I've been thinking about cancelling my gym membership and joining the YMCA. I'm really torn about what I want to do. Here are the options:

1) Keep my current gym membership. Pros: It costs $20 per month with a $40 per year annual fee for both myself AND my husband (though he doesn't use it.) They are less than a mile from my house - in the past I have even run to the gym, worked out and then walked or ran home. They are open 24/7. Cons: They do not have any exercise programs. They also do not have an indoor running track or pool.

2) Leave my current gym and join the YMCA. Pros: They have exercise classes included in their fee (I've been DYING to try spinning). They also have an indoor pool and indoor track. They have childcare for when you are there (obviously doesn't matter now, but may come into play within the next couple of years.. *I hope*). Cons: It is more expensive. It would be a $75 one time joining fee and $42 per month just for myself. They are a 10-15 minute ride away, depending on how you hit the lights. Obviously this is not super far, but when you are used to less than a mile away -- it makes a difference. They are not 24/7.. Now I don't think that I'd be wanting to use the gym before 5 am or after 10 pm, but it is nice having the flexibility of a 24 hour facility. Also, my friend Sarah has informed me that they do close on a lot of the holidays and when it snows.
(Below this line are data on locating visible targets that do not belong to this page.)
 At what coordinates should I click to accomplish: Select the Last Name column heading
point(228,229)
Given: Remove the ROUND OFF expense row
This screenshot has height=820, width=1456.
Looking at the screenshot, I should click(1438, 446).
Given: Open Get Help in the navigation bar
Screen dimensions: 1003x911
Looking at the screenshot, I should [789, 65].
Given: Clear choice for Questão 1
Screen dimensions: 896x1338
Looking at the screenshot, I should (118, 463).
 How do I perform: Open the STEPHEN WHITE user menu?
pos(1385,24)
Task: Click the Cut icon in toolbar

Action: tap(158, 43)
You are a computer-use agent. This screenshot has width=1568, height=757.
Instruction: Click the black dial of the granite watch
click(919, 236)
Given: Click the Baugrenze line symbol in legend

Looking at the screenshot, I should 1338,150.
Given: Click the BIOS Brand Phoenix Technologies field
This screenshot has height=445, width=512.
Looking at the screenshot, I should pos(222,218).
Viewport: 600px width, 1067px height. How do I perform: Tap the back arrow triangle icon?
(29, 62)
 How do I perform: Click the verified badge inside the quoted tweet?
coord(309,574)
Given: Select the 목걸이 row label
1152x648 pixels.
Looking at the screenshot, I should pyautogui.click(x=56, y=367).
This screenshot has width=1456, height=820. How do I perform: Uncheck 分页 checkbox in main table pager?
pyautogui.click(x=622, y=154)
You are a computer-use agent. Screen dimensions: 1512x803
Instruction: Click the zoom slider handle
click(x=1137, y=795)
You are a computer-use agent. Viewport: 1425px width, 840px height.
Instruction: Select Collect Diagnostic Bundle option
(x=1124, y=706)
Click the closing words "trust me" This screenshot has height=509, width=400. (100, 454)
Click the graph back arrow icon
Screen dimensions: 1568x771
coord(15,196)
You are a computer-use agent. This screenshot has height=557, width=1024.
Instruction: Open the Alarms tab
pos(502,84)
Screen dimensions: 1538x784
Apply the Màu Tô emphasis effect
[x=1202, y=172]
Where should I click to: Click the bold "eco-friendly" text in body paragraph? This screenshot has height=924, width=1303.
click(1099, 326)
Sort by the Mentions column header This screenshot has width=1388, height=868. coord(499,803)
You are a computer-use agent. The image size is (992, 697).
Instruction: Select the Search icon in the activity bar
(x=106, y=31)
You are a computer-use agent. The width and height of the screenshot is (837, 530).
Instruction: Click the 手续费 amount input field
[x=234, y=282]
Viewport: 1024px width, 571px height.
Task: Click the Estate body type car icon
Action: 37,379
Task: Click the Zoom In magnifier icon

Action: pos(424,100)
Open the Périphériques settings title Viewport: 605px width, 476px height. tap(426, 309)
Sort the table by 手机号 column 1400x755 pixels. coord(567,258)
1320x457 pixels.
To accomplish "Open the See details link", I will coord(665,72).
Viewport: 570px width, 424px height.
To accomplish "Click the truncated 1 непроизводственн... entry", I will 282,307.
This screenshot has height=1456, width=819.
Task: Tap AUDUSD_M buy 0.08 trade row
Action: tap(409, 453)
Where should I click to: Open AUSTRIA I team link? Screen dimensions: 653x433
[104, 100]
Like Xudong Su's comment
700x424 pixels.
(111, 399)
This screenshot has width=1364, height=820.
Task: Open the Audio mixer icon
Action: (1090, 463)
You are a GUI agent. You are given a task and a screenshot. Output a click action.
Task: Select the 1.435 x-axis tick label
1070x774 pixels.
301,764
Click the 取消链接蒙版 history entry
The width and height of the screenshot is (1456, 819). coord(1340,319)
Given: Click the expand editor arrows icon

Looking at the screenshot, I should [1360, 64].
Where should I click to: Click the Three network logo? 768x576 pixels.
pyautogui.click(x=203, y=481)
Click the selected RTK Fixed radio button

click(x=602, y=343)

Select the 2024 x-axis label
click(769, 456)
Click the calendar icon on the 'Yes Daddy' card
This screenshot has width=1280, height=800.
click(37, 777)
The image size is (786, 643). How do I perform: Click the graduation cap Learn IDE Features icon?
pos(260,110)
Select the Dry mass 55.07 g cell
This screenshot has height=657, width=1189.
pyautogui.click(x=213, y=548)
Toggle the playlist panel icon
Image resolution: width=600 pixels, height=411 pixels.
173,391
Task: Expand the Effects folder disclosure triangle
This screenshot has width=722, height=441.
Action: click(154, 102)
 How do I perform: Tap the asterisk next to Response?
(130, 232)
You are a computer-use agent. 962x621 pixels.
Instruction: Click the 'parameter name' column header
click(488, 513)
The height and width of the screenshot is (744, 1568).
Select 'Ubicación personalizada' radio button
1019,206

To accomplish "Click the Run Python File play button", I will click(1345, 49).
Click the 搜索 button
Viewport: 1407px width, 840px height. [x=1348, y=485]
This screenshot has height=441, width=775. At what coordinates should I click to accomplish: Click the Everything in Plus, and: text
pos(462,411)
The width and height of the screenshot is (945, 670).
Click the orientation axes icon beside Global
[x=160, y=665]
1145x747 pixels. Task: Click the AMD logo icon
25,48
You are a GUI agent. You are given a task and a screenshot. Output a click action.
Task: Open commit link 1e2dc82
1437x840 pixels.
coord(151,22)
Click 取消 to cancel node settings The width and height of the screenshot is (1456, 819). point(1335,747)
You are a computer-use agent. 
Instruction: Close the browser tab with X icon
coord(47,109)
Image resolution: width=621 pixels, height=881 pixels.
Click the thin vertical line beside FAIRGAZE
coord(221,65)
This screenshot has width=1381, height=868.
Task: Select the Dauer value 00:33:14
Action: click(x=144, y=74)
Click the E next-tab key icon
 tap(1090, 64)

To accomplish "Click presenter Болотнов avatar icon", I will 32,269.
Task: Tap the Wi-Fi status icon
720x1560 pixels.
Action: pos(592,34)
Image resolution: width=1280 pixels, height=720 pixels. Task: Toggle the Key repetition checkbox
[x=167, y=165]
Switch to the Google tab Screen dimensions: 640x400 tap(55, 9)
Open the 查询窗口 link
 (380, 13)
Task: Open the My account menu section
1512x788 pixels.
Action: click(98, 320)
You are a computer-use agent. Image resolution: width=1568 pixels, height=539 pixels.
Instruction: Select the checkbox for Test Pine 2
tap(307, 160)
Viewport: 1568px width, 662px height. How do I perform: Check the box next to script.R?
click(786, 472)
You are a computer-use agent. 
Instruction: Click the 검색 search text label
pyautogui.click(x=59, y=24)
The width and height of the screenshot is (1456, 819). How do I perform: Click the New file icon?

3) Have both. The best of both worlds. I know that this sounds ridiculous - but the way that I am looking at it is that Gym A covers myself and my husband. If he were to get a membership to the gym on his own, it would cost $20 per month easily. However, he has also been to the gym less times than I can count on both of my hands.. in 8 years - so I think I'm just reaching here. I'M.SO.TORN!

Other than this decision, which isn't a huge one - but is taking up a lot of my time lately - things are good.. I had mixed emotions on my run today. I had to walk a couple of times because of side stitches.. WTH. I've NEVER had side stitches.. I have had - a stress fracture, shin splints, a knee problem that I don't even know what it is, tight calves.. but never side stitches.. I don't even know what they are.. Sean used to be a cross country runner and says that it has to do with how you are breathing. He said that it's common when you are chatting with another runner.. and yes, I was with Danielle today. However, we weren't even really talking any more than I've talked on other runs.. I did notice that my breathing was hard to regulate today... which could be because we were going faster than I normally run, or because I'm still getting over my cough. I was excited, though, because my pace seems to be naturally increasing. When we were running today, we were running at an 11:40 minute/mile pace. Now if only I could keep that up for an extended period in time. I'm excited to run with Courtney, a mom from the Mom's running group, tomorrow. I am going to try and run with the cough drops again and see if that makes a difference with my breathing.. We shall hope!